PROVIDED ENTRIES:
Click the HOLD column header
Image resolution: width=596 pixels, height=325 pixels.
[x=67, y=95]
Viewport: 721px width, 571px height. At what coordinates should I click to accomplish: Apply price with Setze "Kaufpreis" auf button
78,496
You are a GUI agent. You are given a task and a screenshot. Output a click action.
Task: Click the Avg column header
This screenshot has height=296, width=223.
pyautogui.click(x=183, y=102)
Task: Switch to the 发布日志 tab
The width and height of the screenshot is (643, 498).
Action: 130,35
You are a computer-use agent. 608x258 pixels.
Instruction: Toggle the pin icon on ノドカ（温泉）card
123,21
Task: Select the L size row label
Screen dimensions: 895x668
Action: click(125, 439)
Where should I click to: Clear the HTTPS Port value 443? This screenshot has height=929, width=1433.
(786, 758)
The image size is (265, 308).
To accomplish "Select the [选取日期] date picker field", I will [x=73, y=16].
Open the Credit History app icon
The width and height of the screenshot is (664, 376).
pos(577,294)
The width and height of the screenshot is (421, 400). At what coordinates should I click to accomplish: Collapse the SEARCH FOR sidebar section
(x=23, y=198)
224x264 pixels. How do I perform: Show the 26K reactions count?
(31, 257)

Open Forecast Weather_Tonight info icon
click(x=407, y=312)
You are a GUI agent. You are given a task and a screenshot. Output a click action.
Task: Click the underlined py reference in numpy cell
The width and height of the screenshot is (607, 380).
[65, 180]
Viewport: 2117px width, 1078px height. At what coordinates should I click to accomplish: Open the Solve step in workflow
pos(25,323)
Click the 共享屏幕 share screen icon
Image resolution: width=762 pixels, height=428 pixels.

PROBLEM: Return exactly the line that contains "Viewport: 2117px width, 1078px" and every line after it, through the last line of the records.

OUTPUT FOR THIS TASK:
Viewport: 2117px width, 1078px height. At what coordinates should I click to accomplish: Open the Solve step in workflow
pos(25,323)
Click the 共享屏幕 share screen icon
Image resolution: width=762 pixels, height=428 pixels.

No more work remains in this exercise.